-- DATA TO EXAMINE follows --

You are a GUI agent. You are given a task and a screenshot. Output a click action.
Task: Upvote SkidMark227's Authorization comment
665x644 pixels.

-- DATA TO EXAMINE concluded --
-- DATA TO EXAMINE follows --

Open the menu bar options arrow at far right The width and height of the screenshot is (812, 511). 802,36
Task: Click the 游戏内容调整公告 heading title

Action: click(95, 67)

-- DATA TO EXAMINE concluded --
-- DATA TO EXAMINE follows --

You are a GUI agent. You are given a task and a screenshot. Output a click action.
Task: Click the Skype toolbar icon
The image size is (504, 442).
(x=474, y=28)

-- DATA TO EXAMINE concluded --

Given the records above, reproduce precisely and only the lines between the line holding "Task: Upvote SkidMark227's" and the line holding "665x644 pixels.", inclusive.

Task: Upvote SkidMark227's Authorization comment
665x644 pixels.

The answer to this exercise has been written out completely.